KEALOHA; KRISTINA KEALOHA, a
minor child, by her next friend
KATHERINE E. KEALOHA,
Civ. No. 16-00682 JMS-KSC
ORDER ADOPTING FINDINGS
AND RECOMMENDATION, AND
REMANDING ACTION TO THE
CIRCUIT COURT OF THE FIRST
CIRCUIT, STATE OF HAWAII
CHARLES W. TOTTO, individually and
as Executive Director and Legal Counsel
of the Honolulu Ethics Commission;
LETHA A.S. DECAIRES, individually
and as investigator for the Honolulu
Ethics Commission; HONOLULU
ETHICS COMMISSION; THE CITY
AND COUNTY OF HONOLULU,
ORDER ADOPTING FINDINGS AND RECOMMENDATION, AND
REMANDING ACTION TO THE CIRCUIT COURT OF THE FIRST
CIRCUIT, STATE OF HAWAII
Defendants Charles Totto (“Totto”), Letha DeCaires (“DeCaires”),
Honolulu Ethics Commission (“HEC”), and the City and County of Honolulu (the
“City”) (collectively, “Defendants”) object under 28 U.S.C. § 636(b)(1) and Local
Rule 72.4 to a March 13, 2017 Findings and Recommendation of Magistrate Judge
Kevin S.C. Chang to Grant in Part and Deny in Part Plaintiffs’ Motion to Remand,
ECF No. 39 (the “March 13, 2017 F&R”). Def. Totto’s Obj., ECF No. 40; Def.
DeCaires’ Obj., ECF No. 41. The March 13, 2017 F&R recommended that the
court remand this action to the Circuit Court of the First Circuit, State of Hawaii
(“State Court”) because the removal was untimely. It determined that Plaintiffs’

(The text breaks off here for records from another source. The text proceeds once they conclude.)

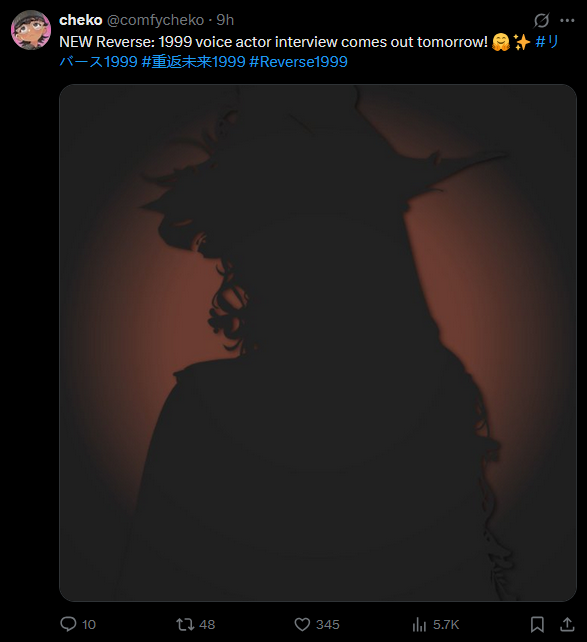Click the Grok explain-this-post icon
Image resolution: width=587 pixels, height=642 pixels.
[x=541, y=20]
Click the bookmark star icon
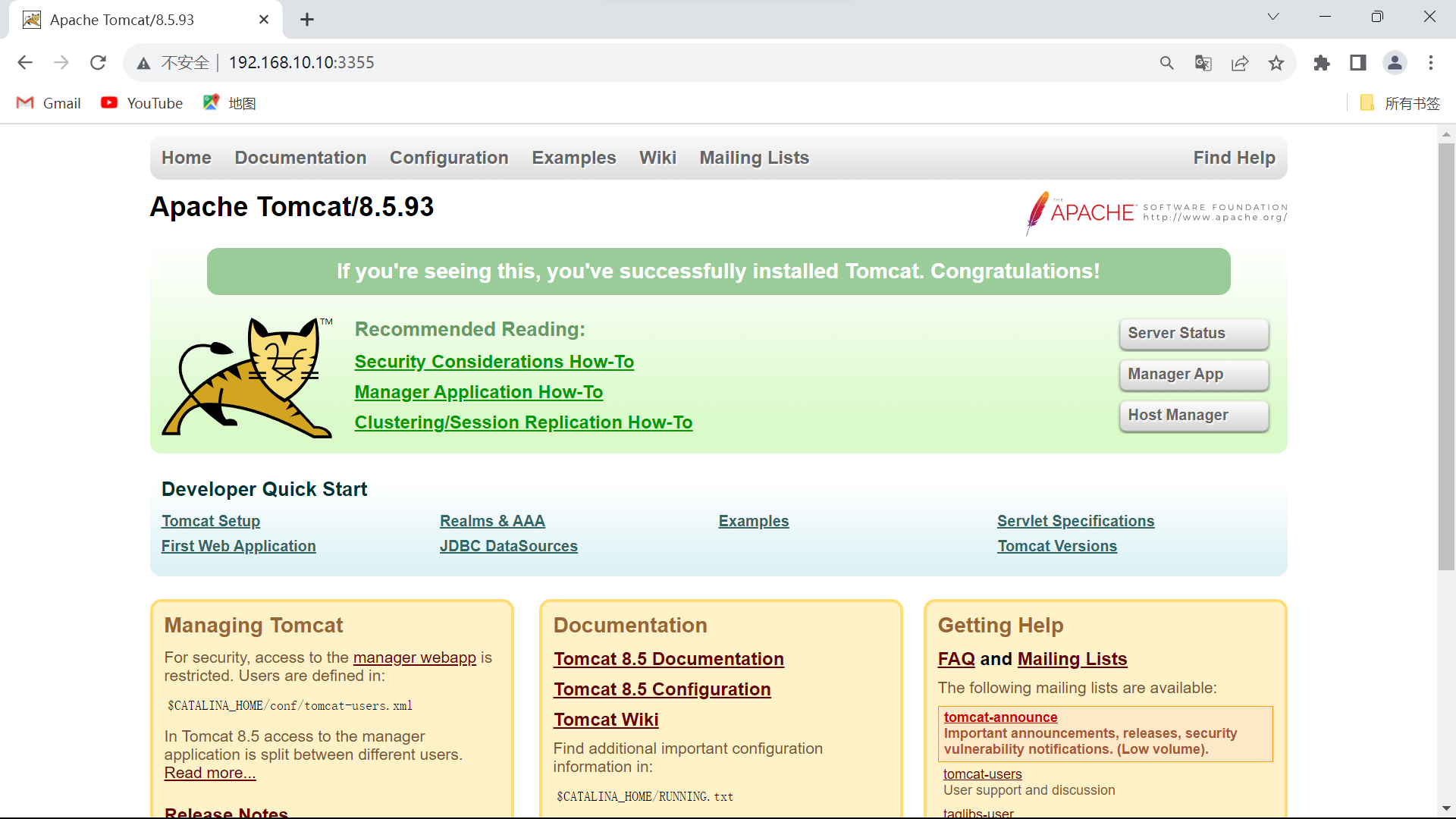 1277,62
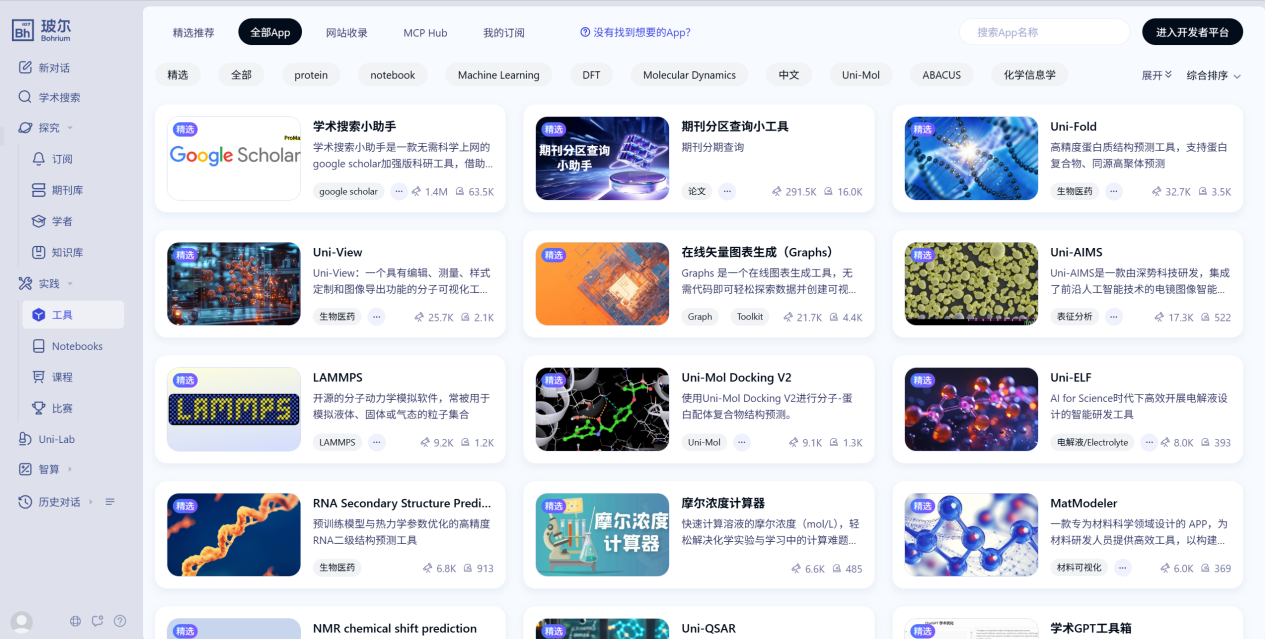Screen dimensions: 1265x639
Task: Click the help question mark icon
Action: pos(120,621)
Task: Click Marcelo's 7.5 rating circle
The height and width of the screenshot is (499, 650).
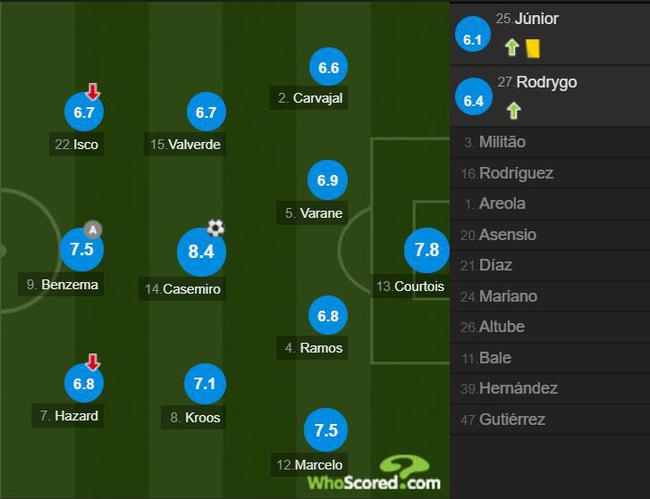Action: point(326,430)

presentation of claims for violations of Plaintiffs’ “Garrity rights”1 sufficiently
triggered 28 U.S.C. § 1446(b), which “required Defendants to remove the action
within 30 days after the service of the Complaint,” and Defendants failed to meet
this 30-day window. March 13, 2017 F&R, at 15.
Upon de novo review, the court agrees that the Garrity claims put
Defendants on notice that the case was removable. Accordingly, the court
OVERRULES the objections, ADOPTS the March 13, 2017 F&R, and
REMANDS the action to State Court.
Plaintiffs Louis Kealoha, Katherine Kealoha, and Kristina Kealoha
(collectively, “Plaintiffs”) filed their Complaint in State Court on June 17, 2016,
and served Defendants on June 20, 2016. Compl. at 1, ECF No. 1-2. The
“Garrity rights” refers to rights recognized by Garrity v. New Jersey, 385 U.S. 493, 500
(1967) (“We now hold the protection of the individual under the Fourteenth Amendment against
coerced statements prohibits use in subsequent criminal proceedings of statements obtained
under threat of removal from office, and that it extends to all, whether they are policemen or
other members of our body politic.”).
Complaint is not a model of clarity, spanning forty-three pages without
enumerating specific causes of action. Id. However, it does assert violations of
Plaintiffs’ Garrity rights in three separate places:
80. In her unlawful zeal to create any ethical violation whether
real or manufactured, and as evidence of her conflict of interest
and improper motives, and with the full approval of and
ratification by Totto, DeCaires violated the rights of HPD
officers, witnesses and the plaintiffs, provided false and
defamatory information to witnesses and others, violated
Garrity rights of witnesses and plaintiffs, violated the laws and
procedures of the Ethics Commission, shared confidential as
well as fabricated information with others, and improperly
caused the adult plaintiffs to be involved in other proceedings
and investigations, all while continuing to benefit from the
continued renewal of her 89 day contracts.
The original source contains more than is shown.